As first step we opened the provided .max project file in Autodesk 3ds Max to export it as a unity compatible model. We noticed some missing textures, which were not included in the provided archive, but only linked locally on the creators laptop. This did not concern us, because we planned to redo most of the textures anyways. As export format we chose FBX which is a format developed by Autodesk. FBX is also compatible with Unity and was the most straight-forward exporting process. While we tried to use the open Wavefront OBJ format, we faced various geometric errors in the model after exporting, so we stuck with FBX.

The model in Autodesk 3ds Max. Z-fighting of the ground plane is already visible.

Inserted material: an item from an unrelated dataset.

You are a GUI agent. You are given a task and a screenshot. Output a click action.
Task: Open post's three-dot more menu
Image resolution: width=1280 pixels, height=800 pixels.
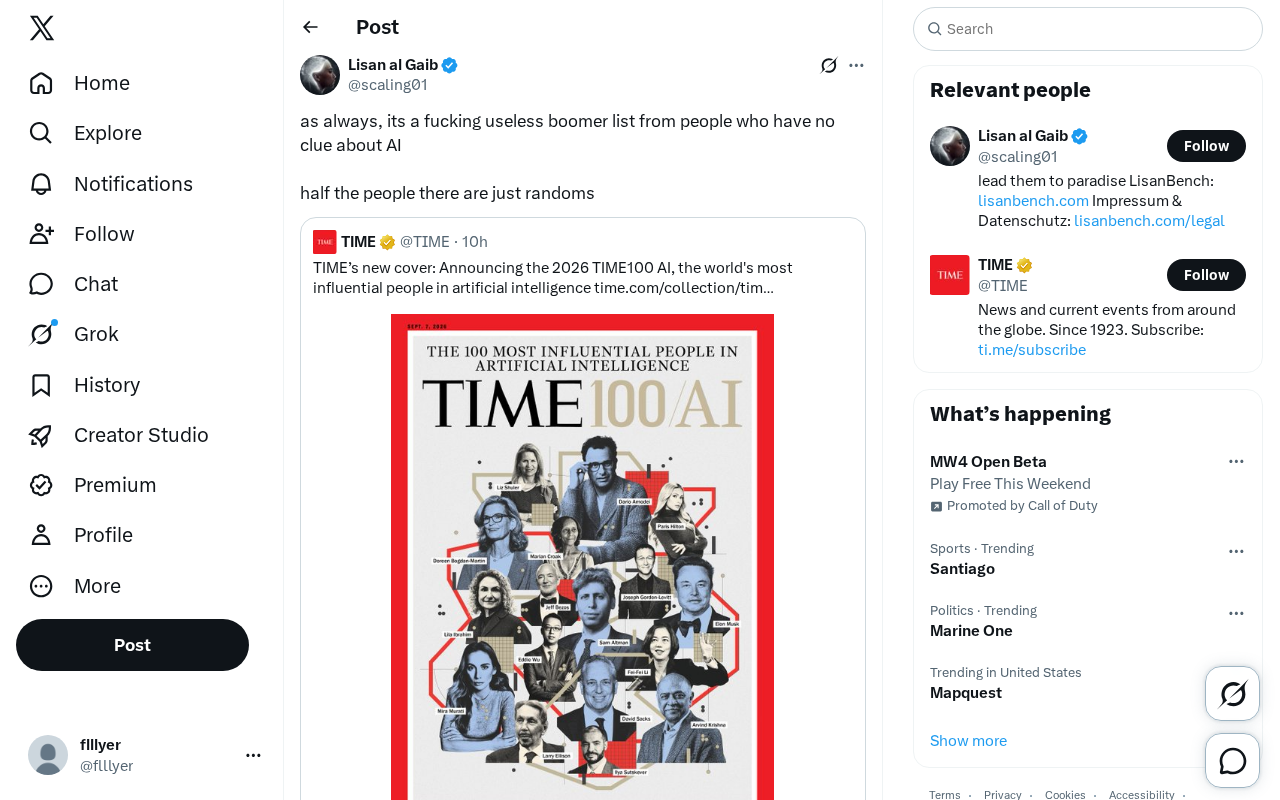(856, 65)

Due to the generation of the model via mathematical formulae, some of the objects had an exact overlap, leading to z-fighting issues. These z-fighting issues are not visible when rendering a single high-definition image in 3ds max like the original work did, but are very much visible while in an interactive environment. We started the work on the model by removing most of the duplicated environment and completely redesigning others. The generated model is not divided in small regular chunks like a manually crafted model would be. For this reason some rather unusual pieces of geometry exist in the model, some examples pictured below.

Example for some of the irregularly formed geometry. The object above is a single, fused 3D object. The two pieces shown in the image below are also the same, solid 3D object, making geometrical adjustments to just one of the pieces impossible.

Because of these irregular formed pieces of environment, we could not eliminate z-fighting and other problems like small gaps or floating objects in the environment. Doing that would have required remodelling of vast amounts of objects and scenery and would have not been time feasible. We tried our best to mask the remaining errors and the remaining errors are only visible if they are very closely inspected or already known to the observer.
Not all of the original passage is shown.